In June 1857, Hedrick's branch and Latter Day Saints from other unaffiliated branches gathered for a joint conference. The conference was attended by John E. Page, one of the men who had been an apostle of the church during Joseph Smith's leadership of the church. Following the conference, Page became a supporter of these unaffiliated branches of Latter Day Saints and they continued to gather together for conferences of what they felt was the continuing remnant of the true Church of Christ.

At a May 1863 conference of these branches, Page ordained Hedrick, David Judy, Jedediah Owen, and Adna C. Haldeman to the priesthood office of apostle. At a conference in July 1863, it was proposed that the members of the unaffiliated branches nominate a person to be president of the high priesthood of the church. Page nominated Hedrick, and with the assent of the Latter Day Saints at the conference, Page, Judy, Owen and Haldeman ordained Hedrick to be the president of the high priesthood and a prophet, seer, revelator, and translator to the Church of Christ, all positions which had been held by Joseph Smith. In typical fashion among various factions of the Latter Day Saint movement, believers associated with Hedrick were nicknamed Hedrickites.

==Revelations==
Within one month of his ordination in mid-July, 1863, Hedrick began to produce revelations stating that the pride of Joseph Smith led him to produce false revelations. As a result, Smith was said to have introduced doctrines to the church that were inconsistent with the word of God as found in the Bible and the Book of Mormon. Hedrick declared Smith to be a "fallen prophet". Eventually, Hedrick decided that among the errors introduced by Smith were the creation of a president of the church and First Presidency of the church. Thereafter, Hedrick repudiated his 1863 ordination to these positions, holding that the true Church of Christ was to be headed only by a presiding elder, an office which was done away with by a vote of apostles in 1925. Other doctrines rejected by Hedrick included plural marriage, celestial marriage, exaltation and plurality of gods, tithing as one-tenth of income, and the existence of the priesthood office of high priest.

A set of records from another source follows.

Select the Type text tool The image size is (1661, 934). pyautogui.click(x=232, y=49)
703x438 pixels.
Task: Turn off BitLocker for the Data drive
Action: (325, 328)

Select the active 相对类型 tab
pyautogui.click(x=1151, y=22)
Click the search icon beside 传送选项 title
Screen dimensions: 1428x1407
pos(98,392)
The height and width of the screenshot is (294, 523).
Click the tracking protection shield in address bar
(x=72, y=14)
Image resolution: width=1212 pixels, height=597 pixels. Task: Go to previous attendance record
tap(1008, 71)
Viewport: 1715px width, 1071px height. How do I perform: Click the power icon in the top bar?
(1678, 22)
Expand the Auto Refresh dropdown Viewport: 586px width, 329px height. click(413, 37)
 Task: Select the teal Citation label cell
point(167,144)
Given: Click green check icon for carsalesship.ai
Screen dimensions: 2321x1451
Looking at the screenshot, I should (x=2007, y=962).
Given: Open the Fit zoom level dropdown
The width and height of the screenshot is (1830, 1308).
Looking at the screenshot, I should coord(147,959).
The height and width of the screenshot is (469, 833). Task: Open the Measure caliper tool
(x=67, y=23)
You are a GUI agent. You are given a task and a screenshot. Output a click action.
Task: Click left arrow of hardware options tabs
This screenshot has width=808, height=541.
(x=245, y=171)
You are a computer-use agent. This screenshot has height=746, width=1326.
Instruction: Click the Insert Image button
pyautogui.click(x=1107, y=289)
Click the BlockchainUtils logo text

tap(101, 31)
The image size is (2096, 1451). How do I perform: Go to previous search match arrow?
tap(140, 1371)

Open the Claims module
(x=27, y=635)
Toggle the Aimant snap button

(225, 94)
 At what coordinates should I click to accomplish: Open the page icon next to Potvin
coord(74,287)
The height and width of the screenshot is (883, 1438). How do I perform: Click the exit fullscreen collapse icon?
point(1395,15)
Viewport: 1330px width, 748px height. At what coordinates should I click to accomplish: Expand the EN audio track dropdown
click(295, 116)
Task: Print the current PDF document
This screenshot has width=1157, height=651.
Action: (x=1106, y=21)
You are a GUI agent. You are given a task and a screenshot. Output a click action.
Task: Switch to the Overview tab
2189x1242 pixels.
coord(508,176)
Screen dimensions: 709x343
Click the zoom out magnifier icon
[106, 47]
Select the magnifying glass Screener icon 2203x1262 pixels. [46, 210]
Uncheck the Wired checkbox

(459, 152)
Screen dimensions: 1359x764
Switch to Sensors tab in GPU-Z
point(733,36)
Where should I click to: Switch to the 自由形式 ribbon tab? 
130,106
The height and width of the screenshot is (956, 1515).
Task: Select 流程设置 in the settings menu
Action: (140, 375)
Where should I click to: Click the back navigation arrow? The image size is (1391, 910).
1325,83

==Move to Jackson County, Missouri==
On April 24, 1864, Hedrick produced a revelation directing his followers to return to Independence in Jackson County, Missouri in 1867 to initiate a re-gathering of Latter Day Saints to the region. Granville's wealthy brother John A. Hedrick and two other families were apparently the first "Mormons" to return to Independence and reside there, John Hedrick purchased a 245 acre farm east of the city on October 11, 1865. About sixty Hedrickites moved by covered wagons to Jackson County in February 1867. Hedrick's followers were the first group of Latter Day Saints to return to this area where they had been driven out in the late 1830s by the Missourian "extermination order". Granville Hedrick himself, ironically, did not move to Independence "...until late 1868 or early 1869. Records show that on May 29, 1868, Granville was still in Illinois when he executed a “Power of Attorney” in behalf of his brother John Hedrick..." By 1877, the Hedrickites had purchased the most prominent portion of a plot of land which Joseph Smith and Sidney Rigdon had dedicated in 1831 as the future location of a temple headquartering a "New Jerusalem", a sacred city to be built preparatory to the Second Coming of Jesus Christ. As a result of their ownership over this strategic property—later discovered to contain the buried "marker" stones emplaced by Joseph Smith in 1831—Hedrick's church came to be called the Church of Christ (Temple Lot). The church exists today with a worldwide membership of approximately 5000.

Hedrick died at Independence and was buried at the "Hedrick Cemetery" about three miles (5 km) northeast of the Temple Lot. His widow, Eliza Ann Jones Hedrick, died in Independence on April 6, 1910, and their son James A. Hedrick, who had served as the church's "General Secretary," died in Independence, age 60, on April 22, 1926.